What you are asked to do >> Every line between the top of the data below and the line with "Task: Click the sort", both ends included, must be retyped exactly.

Provided material >>
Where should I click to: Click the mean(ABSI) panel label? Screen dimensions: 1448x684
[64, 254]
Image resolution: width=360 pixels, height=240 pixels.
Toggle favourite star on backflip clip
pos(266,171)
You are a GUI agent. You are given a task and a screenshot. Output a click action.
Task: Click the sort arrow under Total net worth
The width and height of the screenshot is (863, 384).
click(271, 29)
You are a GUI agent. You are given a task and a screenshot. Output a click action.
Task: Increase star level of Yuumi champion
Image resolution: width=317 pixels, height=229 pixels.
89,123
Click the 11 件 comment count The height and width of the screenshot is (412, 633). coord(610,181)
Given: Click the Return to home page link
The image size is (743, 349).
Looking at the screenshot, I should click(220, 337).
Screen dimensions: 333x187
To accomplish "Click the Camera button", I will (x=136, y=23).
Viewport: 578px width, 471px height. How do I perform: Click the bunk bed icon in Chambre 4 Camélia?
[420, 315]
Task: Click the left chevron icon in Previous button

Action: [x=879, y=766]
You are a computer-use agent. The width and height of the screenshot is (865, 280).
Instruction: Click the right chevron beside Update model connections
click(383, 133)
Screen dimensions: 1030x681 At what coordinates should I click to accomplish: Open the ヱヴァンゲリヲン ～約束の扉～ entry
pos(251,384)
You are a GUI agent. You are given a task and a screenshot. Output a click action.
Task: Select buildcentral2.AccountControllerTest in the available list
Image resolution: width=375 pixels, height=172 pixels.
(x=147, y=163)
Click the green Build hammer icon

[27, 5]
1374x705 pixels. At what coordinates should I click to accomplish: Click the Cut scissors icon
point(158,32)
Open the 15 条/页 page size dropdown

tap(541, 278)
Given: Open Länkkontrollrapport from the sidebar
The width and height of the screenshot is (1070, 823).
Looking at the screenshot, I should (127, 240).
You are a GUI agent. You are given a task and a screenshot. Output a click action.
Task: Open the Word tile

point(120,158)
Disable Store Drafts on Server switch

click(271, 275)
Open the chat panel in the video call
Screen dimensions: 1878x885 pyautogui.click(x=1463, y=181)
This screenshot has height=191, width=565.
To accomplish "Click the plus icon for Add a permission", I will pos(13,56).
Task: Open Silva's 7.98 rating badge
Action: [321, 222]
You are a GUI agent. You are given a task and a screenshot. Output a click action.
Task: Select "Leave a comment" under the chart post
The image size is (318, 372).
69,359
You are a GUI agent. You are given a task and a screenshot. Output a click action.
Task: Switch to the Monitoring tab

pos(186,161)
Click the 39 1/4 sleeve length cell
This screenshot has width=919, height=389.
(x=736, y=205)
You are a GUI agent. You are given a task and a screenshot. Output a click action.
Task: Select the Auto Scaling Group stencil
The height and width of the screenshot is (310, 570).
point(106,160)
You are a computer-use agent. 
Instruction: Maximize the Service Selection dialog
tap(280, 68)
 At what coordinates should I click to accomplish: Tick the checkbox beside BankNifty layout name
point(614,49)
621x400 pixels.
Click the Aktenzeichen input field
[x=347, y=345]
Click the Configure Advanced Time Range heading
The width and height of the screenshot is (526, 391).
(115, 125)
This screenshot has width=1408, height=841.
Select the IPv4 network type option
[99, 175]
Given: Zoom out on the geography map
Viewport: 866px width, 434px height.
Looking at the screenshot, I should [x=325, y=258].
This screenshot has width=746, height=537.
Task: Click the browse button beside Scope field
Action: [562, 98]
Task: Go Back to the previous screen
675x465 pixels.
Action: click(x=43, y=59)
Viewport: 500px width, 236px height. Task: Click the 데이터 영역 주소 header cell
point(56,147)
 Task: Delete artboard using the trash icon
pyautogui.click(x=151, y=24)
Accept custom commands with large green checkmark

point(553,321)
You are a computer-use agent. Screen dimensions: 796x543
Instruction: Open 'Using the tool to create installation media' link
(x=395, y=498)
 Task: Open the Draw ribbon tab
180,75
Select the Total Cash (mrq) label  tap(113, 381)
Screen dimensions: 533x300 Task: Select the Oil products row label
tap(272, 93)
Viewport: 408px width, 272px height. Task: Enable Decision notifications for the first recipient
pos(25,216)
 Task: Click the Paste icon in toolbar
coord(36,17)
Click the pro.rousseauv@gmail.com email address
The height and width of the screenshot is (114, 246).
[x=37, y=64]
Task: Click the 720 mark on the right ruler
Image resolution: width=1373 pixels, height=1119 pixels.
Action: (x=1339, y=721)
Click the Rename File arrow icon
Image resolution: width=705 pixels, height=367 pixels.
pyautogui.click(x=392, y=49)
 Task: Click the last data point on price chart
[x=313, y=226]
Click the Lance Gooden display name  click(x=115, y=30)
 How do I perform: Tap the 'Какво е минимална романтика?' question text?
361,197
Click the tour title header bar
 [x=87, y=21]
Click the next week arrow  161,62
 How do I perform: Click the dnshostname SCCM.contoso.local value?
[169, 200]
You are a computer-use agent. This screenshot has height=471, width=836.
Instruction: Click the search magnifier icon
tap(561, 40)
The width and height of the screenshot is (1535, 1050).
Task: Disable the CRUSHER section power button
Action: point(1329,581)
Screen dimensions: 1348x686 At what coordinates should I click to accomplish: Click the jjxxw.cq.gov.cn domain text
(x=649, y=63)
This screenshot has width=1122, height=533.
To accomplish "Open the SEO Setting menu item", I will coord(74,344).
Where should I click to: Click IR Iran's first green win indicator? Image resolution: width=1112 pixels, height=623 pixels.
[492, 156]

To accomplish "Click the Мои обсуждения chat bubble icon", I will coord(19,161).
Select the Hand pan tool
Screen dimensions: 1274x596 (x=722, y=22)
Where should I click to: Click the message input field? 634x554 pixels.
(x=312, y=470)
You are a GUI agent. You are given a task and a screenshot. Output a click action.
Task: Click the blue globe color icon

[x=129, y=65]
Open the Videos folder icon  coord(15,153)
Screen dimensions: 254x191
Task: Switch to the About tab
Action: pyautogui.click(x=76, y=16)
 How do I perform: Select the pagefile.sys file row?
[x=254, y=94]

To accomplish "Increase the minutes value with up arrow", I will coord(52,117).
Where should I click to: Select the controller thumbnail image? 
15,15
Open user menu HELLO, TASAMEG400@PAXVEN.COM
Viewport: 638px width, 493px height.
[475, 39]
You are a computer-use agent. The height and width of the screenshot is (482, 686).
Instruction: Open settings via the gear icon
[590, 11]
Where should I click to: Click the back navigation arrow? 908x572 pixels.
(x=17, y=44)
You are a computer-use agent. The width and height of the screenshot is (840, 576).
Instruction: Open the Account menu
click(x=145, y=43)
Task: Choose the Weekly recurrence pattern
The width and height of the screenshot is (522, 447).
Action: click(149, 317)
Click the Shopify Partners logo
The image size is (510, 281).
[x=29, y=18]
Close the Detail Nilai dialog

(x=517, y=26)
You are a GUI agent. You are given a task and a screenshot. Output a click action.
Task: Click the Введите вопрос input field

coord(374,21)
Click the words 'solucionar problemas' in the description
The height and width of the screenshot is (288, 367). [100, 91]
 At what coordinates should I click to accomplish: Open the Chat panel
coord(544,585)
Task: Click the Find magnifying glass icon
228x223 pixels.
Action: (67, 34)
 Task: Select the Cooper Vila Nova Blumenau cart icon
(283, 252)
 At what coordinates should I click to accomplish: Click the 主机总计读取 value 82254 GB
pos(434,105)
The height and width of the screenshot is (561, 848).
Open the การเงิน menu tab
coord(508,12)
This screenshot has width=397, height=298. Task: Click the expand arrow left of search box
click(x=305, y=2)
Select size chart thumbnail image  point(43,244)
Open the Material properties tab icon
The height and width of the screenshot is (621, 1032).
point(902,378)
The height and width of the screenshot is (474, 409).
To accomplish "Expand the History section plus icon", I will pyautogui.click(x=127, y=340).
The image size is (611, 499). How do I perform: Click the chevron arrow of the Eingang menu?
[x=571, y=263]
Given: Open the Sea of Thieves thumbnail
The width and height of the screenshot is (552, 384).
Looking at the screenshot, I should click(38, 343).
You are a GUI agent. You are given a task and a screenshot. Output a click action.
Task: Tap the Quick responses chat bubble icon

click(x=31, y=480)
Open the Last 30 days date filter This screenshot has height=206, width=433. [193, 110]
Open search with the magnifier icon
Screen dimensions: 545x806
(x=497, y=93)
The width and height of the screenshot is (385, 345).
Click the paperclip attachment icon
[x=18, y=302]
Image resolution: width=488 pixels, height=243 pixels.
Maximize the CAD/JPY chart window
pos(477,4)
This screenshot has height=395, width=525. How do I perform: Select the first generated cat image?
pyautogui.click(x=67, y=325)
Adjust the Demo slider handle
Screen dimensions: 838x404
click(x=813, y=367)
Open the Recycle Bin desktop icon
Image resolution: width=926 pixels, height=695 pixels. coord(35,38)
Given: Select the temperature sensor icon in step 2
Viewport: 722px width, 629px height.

Reply >>
Where should I click to: Click the mean(ABSI) panel label? Screen dimensions: 1448x684
[64, 254]
Image resolution: width=360 pixels, height=240 pixels.
Toggle favourite star on backflip clip
pos(266,171)
You are a GUI agent. You are given a task and a screenshot. Output a click action.
Task: Click the sort arrow under Total net worth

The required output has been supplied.